▶ _GIVEN ENTRIES_:

━━━━━━━━━━━━━━━━━━━━

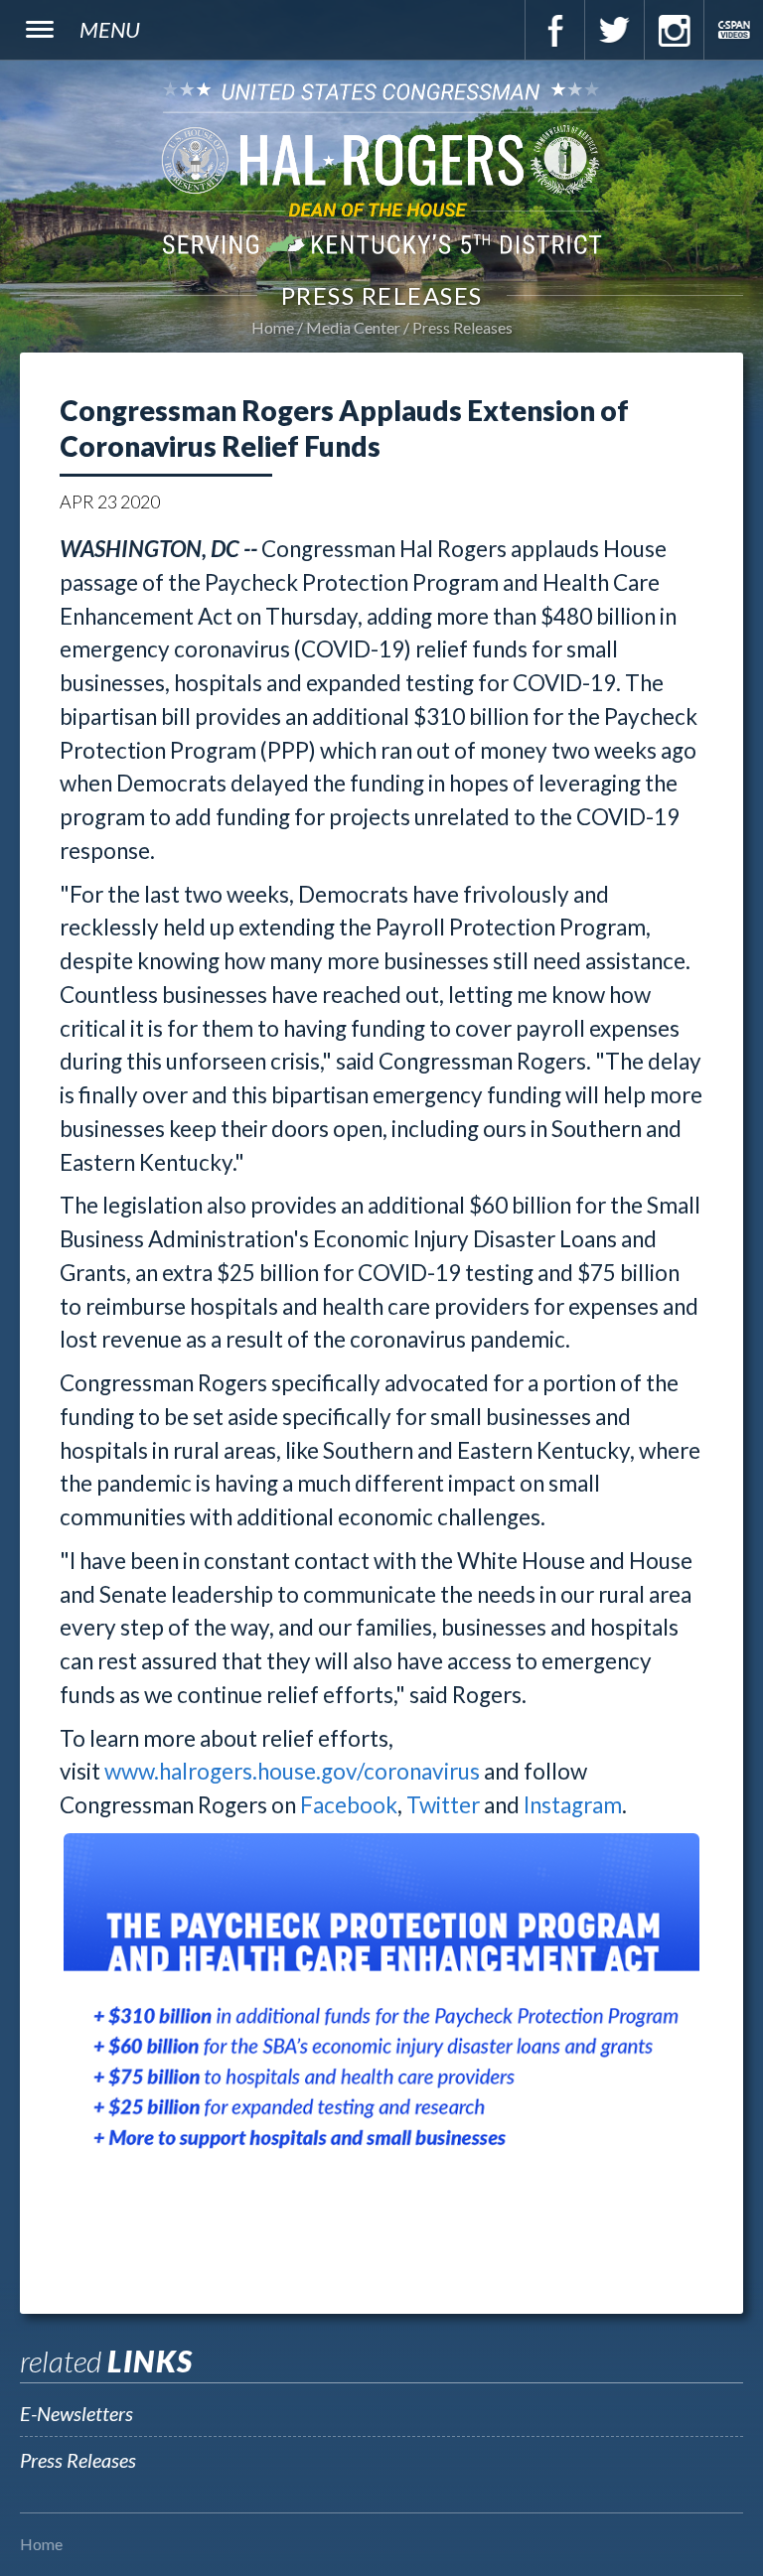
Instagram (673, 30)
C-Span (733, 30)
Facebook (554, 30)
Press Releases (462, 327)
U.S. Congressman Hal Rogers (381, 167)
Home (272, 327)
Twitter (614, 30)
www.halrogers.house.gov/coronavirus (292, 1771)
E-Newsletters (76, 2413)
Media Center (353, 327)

━━━━━━━━━━━━━━━━━━━━

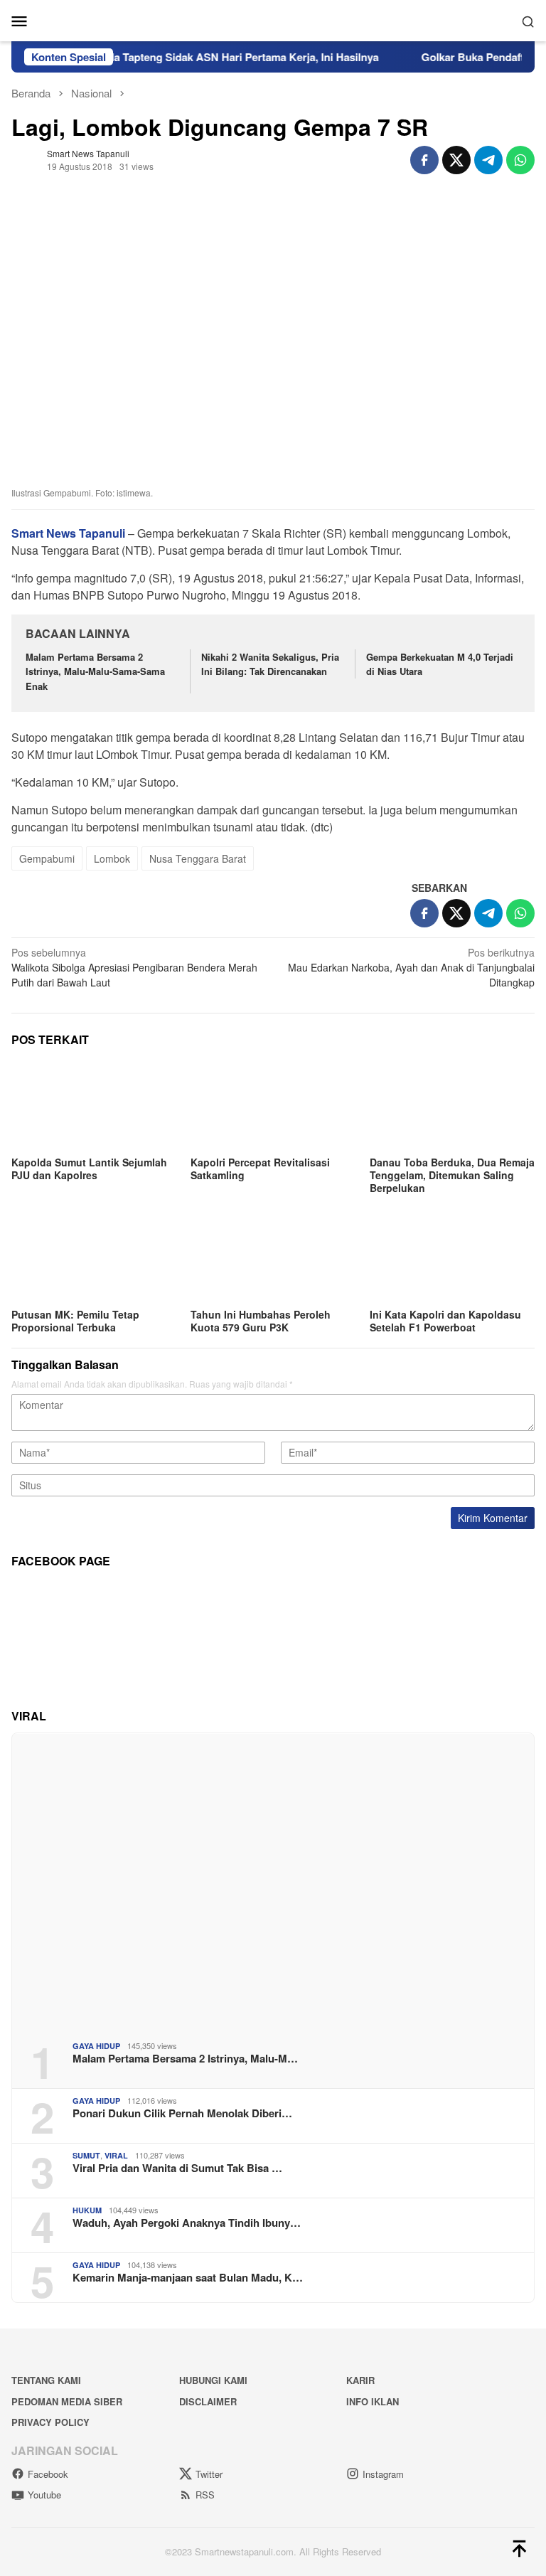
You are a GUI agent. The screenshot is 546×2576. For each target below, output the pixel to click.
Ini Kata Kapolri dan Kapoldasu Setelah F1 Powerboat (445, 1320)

━━━━━━━━━━━━━━━━━━━━

▶ _WHAT TO PRODUCE_:
Starting at the line that has "U.S. Congressman Hal Rogers (381, 167)" in the records above, restate word for word every line until the one that has "Media Center (353, 327)", and include that one as well.

▶ _OUTPUT BELOW_:
U.S. Congressman Hal Rogers (381, 167)
Home (272, 327)
Twitter (614, 30)
www.halrogers.house.gov/coronavirus (292, 1771)
E-Newsletters (76, 2413)
Media Center (353, 327)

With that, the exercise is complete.